**Work to complete**:
Copy out each line from the material where the word "Dashboard" is found.

-------

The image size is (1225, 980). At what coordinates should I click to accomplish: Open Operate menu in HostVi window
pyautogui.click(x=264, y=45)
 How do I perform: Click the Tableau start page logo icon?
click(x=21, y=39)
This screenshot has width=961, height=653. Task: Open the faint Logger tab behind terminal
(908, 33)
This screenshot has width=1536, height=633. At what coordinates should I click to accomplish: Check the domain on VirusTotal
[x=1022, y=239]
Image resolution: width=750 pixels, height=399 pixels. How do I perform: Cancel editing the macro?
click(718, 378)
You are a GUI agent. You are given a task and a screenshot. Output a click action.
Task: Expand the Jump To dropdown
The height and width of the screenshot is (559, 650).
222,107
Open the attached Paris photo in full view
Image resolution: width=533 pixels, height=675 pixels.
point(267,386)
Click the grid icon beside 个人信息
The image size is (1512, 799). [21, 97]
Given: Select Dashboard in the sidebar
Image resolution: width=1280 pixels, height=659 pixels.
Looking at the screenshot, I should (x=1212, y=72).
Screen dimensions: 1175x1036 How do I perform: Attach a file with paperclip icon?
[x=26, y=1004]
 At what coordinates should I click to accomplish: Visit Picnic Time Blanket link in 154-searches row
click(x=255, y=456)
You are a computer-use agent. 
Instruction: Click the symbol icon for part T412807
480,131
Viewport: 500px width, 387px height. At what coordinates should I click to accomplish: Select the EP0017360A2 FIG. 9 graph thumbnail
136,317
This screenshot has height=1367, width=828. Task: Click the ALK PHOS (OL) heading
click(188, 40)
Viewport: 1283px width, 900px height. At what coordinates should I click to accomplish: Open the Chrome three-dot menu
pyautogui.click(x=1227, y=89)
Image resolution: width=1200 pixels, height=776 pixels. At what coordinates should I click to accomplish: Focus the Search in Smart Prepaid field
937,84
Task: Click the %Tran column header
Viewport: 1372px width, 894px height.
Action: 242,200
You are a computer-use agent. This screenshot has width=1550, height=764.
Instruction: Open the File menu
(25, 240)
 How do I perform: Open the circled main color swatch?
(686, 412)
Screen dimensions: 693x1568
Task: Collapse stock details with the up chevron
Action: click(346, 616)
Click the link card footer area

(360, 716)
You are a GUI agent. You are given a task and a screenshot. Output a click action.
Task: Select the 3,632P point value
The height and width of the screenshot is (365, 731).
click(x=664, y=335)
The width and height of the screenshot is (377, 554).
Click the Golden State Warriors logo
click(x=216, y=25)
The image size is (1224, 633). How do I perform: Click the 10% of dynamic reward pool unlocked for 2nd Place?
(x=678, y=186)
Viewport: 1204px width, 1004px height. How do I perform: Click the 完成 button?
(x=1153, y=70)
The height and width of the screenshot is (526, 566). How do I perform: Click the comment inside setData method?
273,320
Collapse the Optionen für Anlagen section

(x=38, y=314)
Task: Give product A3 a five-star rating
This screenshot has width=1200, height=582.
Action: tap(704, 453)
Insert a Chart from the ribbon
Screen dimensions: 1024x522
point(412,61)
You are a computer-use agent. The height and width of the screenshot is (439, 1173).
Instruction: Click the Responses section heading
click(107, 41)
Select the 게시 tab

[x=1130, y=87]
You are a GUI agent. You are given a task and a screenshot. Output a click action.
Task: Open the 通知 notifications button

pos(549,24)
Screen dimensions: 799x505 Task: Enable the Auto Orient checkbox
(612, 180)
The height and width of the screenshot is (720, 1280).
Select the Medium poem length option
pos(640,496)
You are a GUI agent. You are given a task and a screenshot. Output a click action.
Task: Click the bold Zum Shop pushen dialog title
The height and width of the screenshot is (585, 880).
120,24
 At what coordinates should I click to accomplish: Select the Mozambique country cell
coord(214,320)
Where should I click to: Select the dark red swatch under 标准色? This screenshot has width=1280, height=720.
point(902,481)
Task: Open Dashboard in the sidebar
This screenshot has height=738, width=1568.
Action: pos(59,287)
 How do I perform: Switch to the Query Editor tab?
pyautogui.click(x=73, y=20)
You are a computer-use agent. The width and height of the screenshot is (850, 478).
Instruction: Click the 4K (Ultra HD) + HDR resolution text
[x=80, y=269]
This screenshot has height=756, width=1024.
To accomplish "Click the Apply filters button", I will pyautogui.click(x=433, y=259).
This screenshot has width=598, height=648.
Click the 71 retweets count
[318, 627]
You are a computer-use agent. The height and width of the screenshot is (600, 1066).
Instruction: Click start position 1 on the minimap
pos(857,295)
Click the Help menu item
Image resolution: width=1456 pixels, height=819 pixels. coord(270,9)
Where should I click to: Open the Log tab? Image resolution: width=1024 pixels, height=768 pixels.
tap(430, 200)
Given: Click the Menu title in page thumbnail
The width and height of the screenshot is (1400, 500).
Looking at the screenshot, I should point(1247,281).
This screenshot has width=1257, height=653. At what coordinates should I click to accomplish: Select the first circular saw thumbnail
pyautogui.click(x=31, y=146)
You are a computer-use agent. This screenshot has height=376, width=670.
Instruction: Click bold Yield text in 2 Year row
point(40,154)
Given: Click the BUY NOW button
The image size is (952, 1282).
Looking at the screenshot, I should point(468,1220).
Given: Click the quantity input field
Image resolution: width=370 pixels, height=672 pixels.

-------

**Solution for this problem**:
Given: Select Dashboard in the sidebar
Task: Open Dashboard in the sidebar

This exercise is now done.